To be sure, the underlying science has not changed. ANKTIVA received FDA approval in April 2024, earned EU approval in February 2026, and secured the world's first approval for metastatic non-small cell lung cancer in Saudi Arabia in January 2026. Preliminary product revenue for fiscal 2025 reached $113 million, a 700 percent year-over-year increase. But a company burning approximately $92 million per quarter with a cash runway of roughly $242.8 million cannot afford to alienate the regulator that controls its path to broader approvals.
The stock and the valuation
Tuesday's 24 percent decline brought IBRX to approximately $7.17, down from $9.40 at the prior close. The stock remains up 255 percent year to date, reflecting the string of international regulatory wins and revenue growth that preceded the FDA's warning. But it now sits 77 percent below its all-time high of $31.52, reached in March 2021.
| IBRX | -23.7% | FDA warning letter over misleading ANKTIVA promotions |
| NKTR | 0.0% | Nektar Therapeutics; cytokine-space competitor |
| XLO | 0.0% | Xilio Therapeutics; immuno-oncology competitor |
| IBB | -0.8% | iShares Biotechnology ETF; sector benchmark |
| XBI | -1.2% | SPDR S&P Biotech ETF; small/mid-cap biotech benchmark |
Wall Street's consensus remains bullish: all five analysts covering the stock rate it a Buy, with a median price target of $13.50 and a high of $23 (set just one day before the FDA warning by D. Boral Capital's Jason Kolbert).

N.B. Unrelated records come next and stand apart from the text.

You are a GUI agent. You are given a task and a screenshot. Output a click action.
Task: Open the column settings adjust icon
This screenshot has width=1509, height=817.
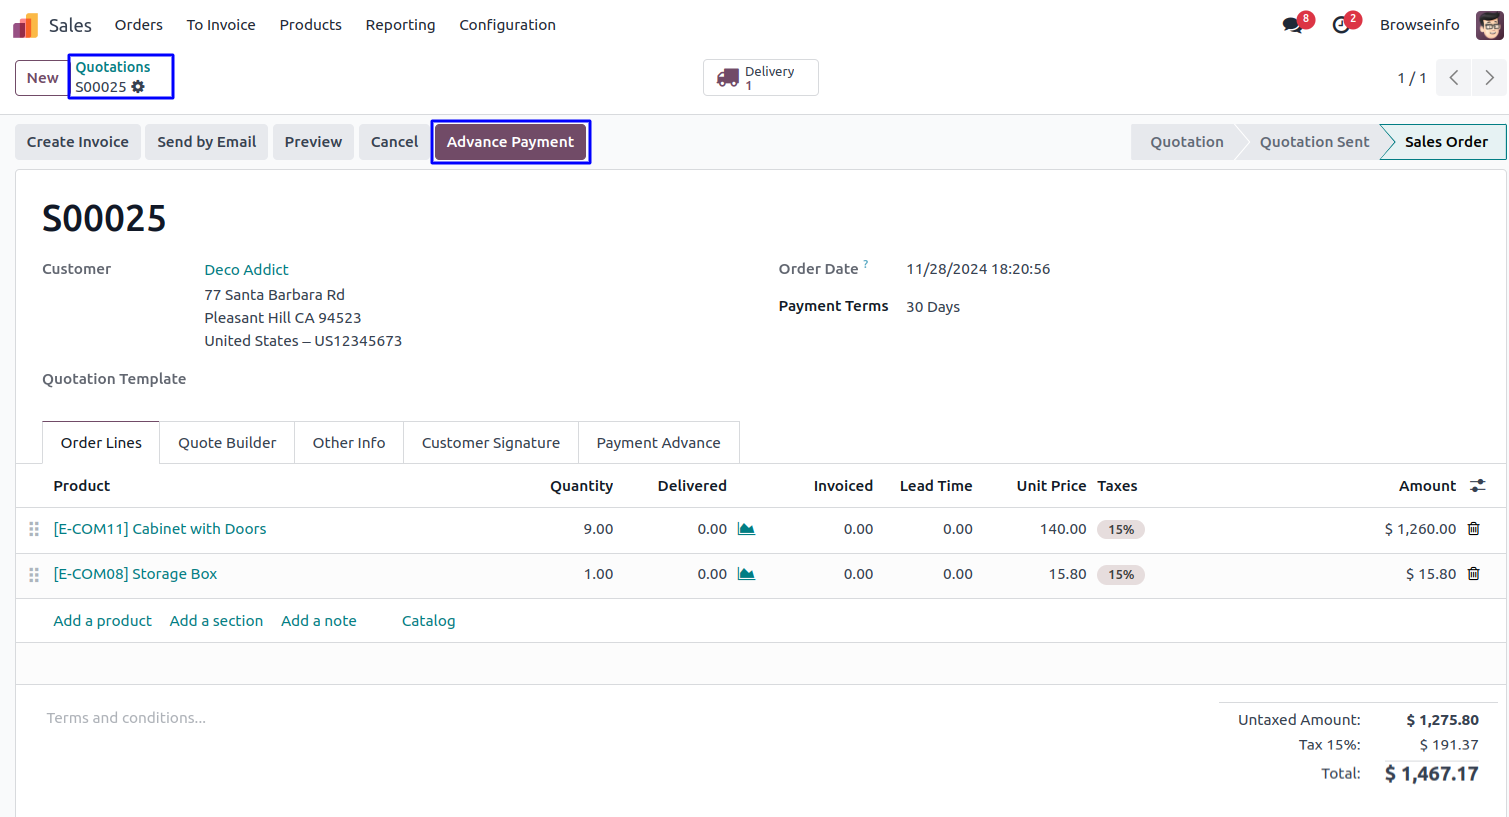click(1477, 486)
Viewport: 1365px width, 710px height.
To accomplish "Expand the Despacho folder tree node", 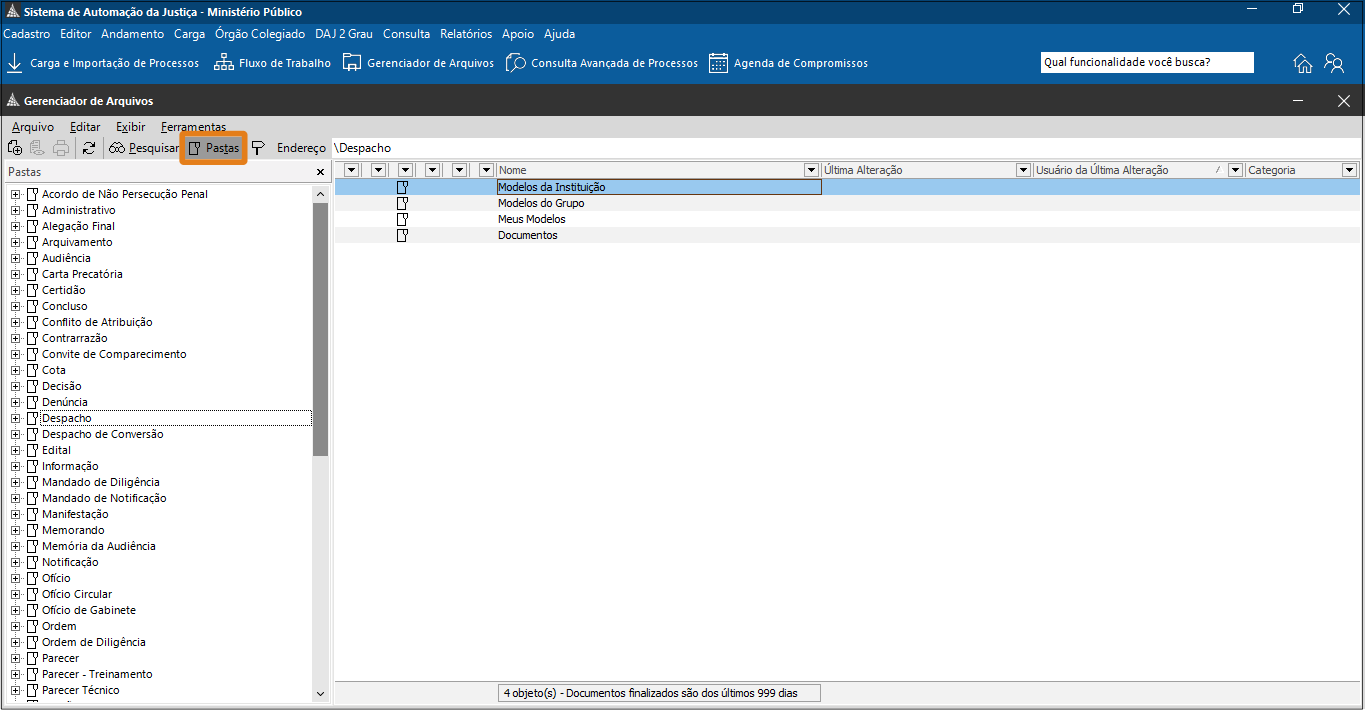I will point(16,418).
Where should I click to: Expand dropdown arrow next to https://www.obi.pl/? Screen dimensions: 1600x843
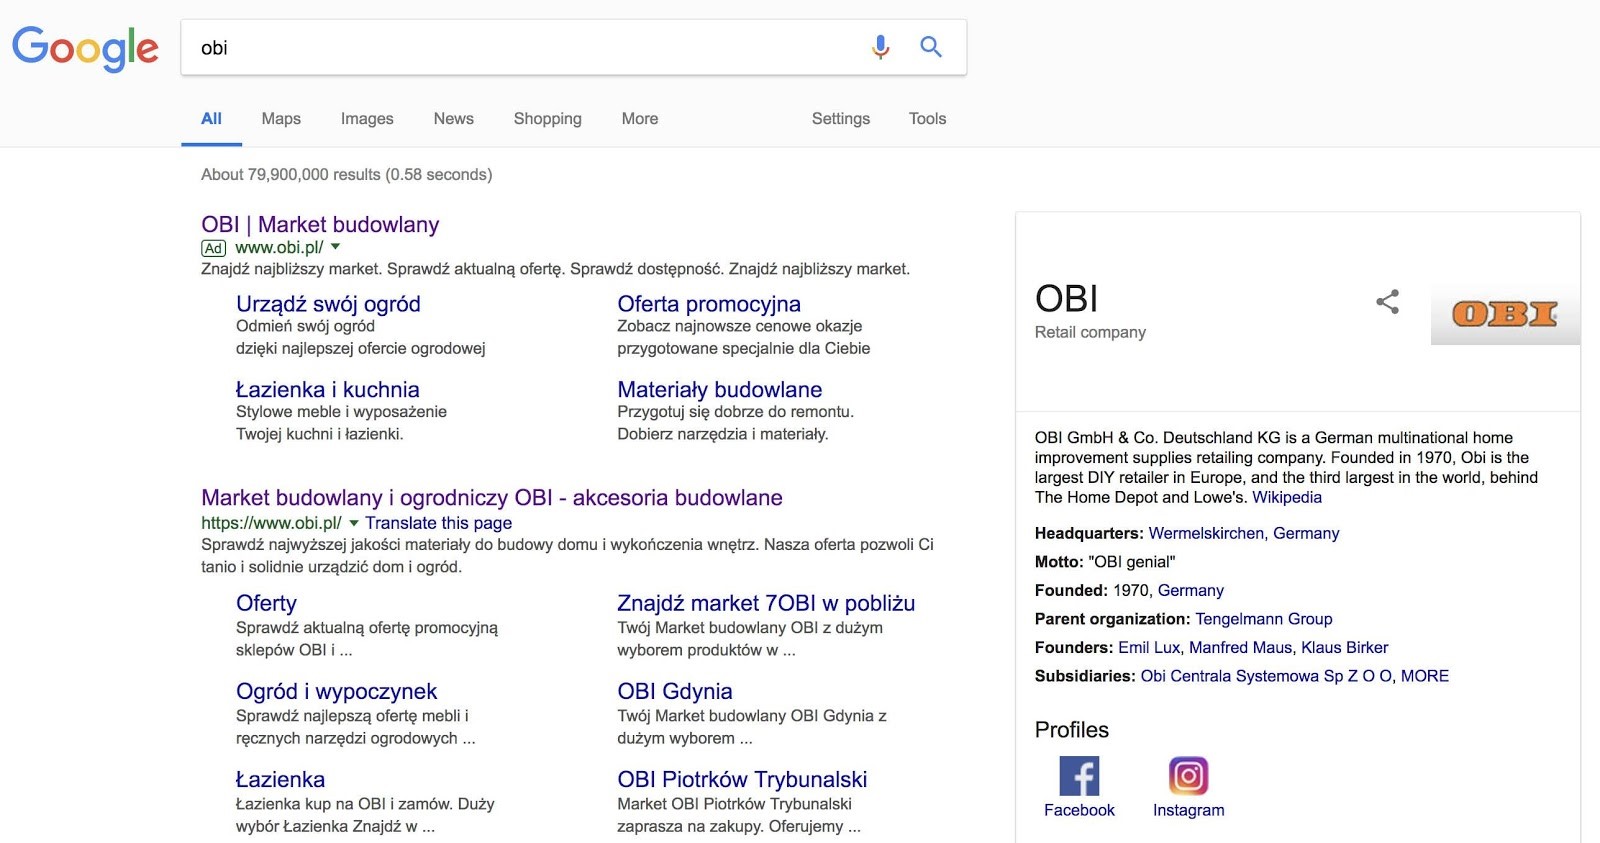point(353,523)
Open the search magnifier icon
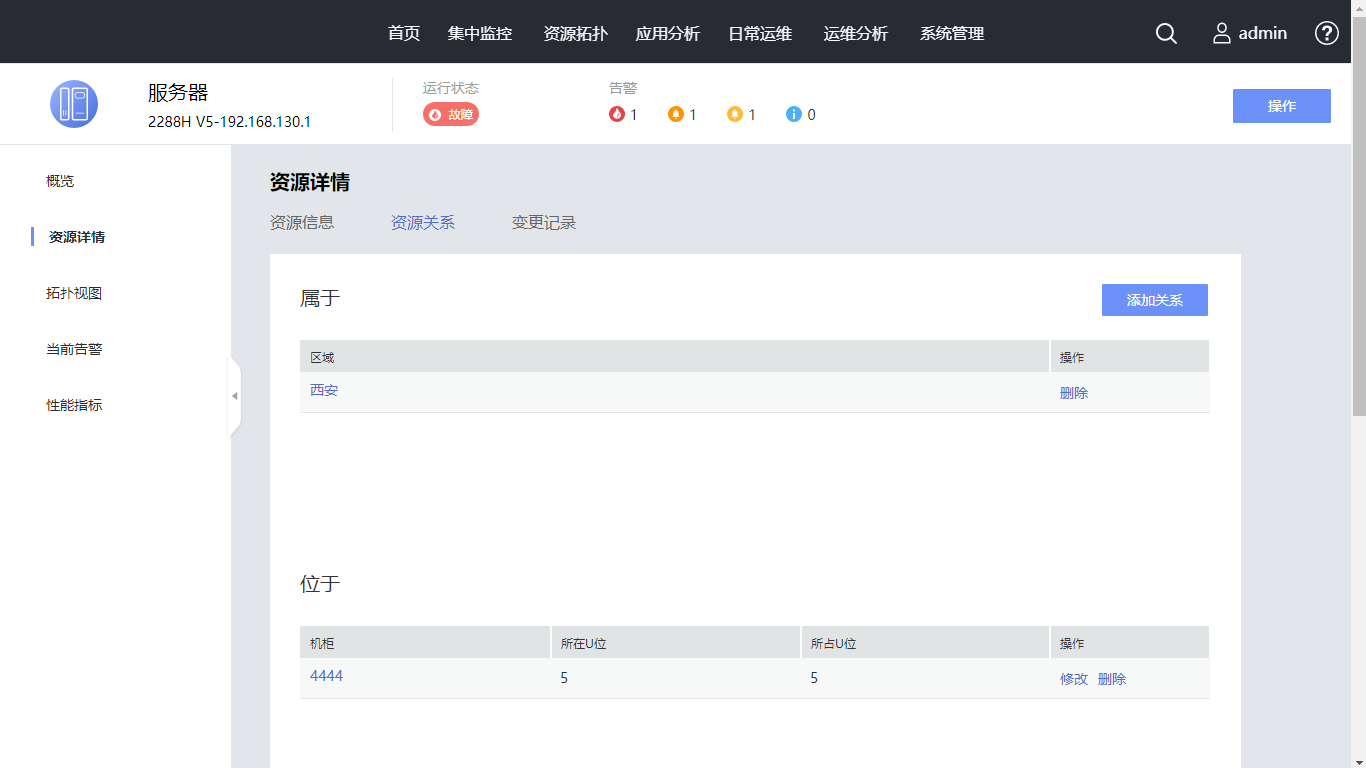 (x=1166, y=33)
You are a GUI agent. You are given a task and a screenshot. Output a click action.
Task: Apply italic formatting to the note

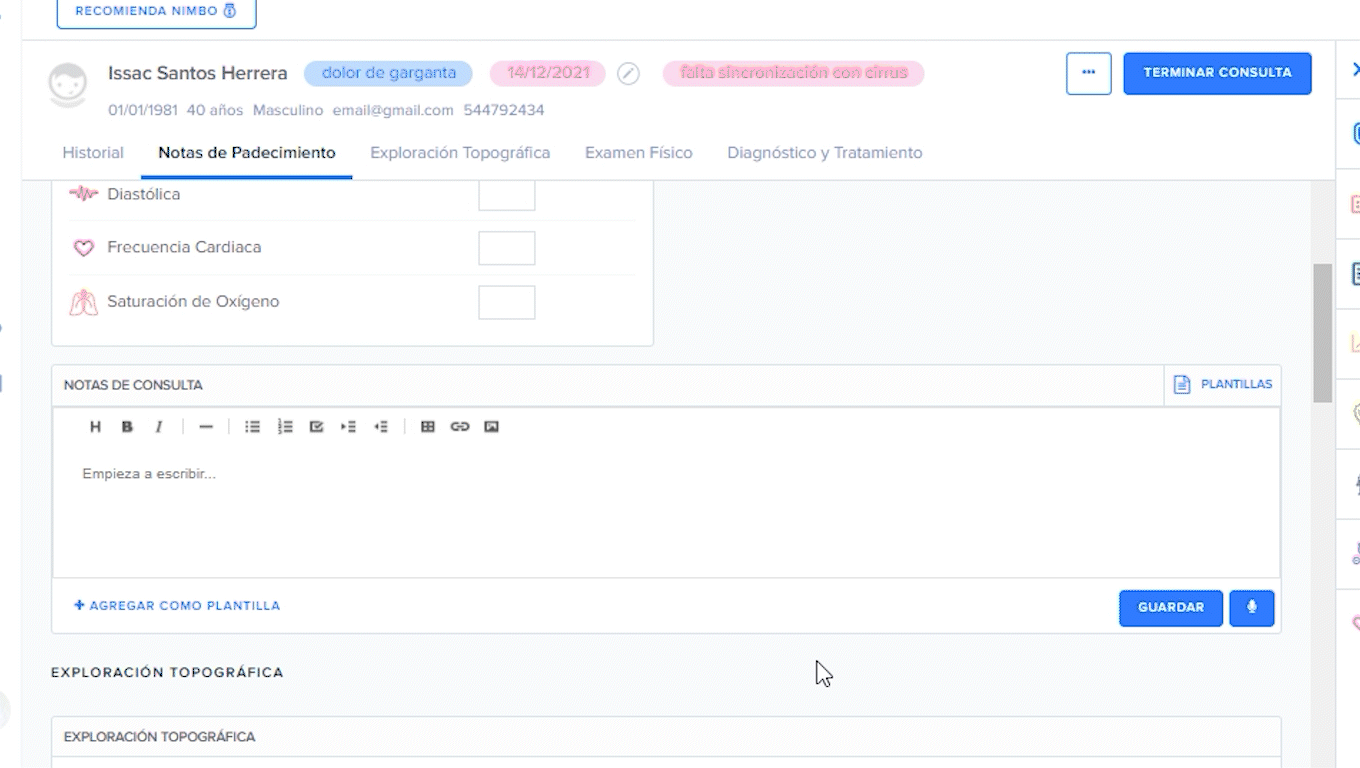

At $7.17, the stock trades 47 percent below the median target. Expect those targets to face scrutiny in the coming days.
Insider activity offers a less encouraging signal. Over the past six months, ImmunityBio insiders have executed eight open-market transactions, all of which were sales. Barry J. Simon sold approximately 402,000 shares for an estimated $3.8 million, and Christobel Selecky sold 100,000 shares for roughly $688,000. Zero insider purchases were recorded.
What comes next
The near-term question is straightforward: will ImmunityBio comply with the FDA's demands within the 15-day window, and will the corrective communications satisfy the agency? Failure to do so could result in enforcement action, including seizure of promotional materials or injunctive relief.
The longer-term question is harder. ImmunityBio's clinical pipeline is genuinely promising, and its international expansion has been impressive. But the company's leadership has now been warned three times in seven months about the same category of violation. The FDA's patience is not unlimited, and the promotional conduct of Dr. Soon-Shiong and his executive team is now a material risk factor that sits alongside the company's cash burn, negative equity position, and ongoing Delaware Chancery Court litigation over allegations of personal enrichment through related-party financing transactions.
The drug works for what it is approved to do. The problem is that the people running the company keep saying it does more.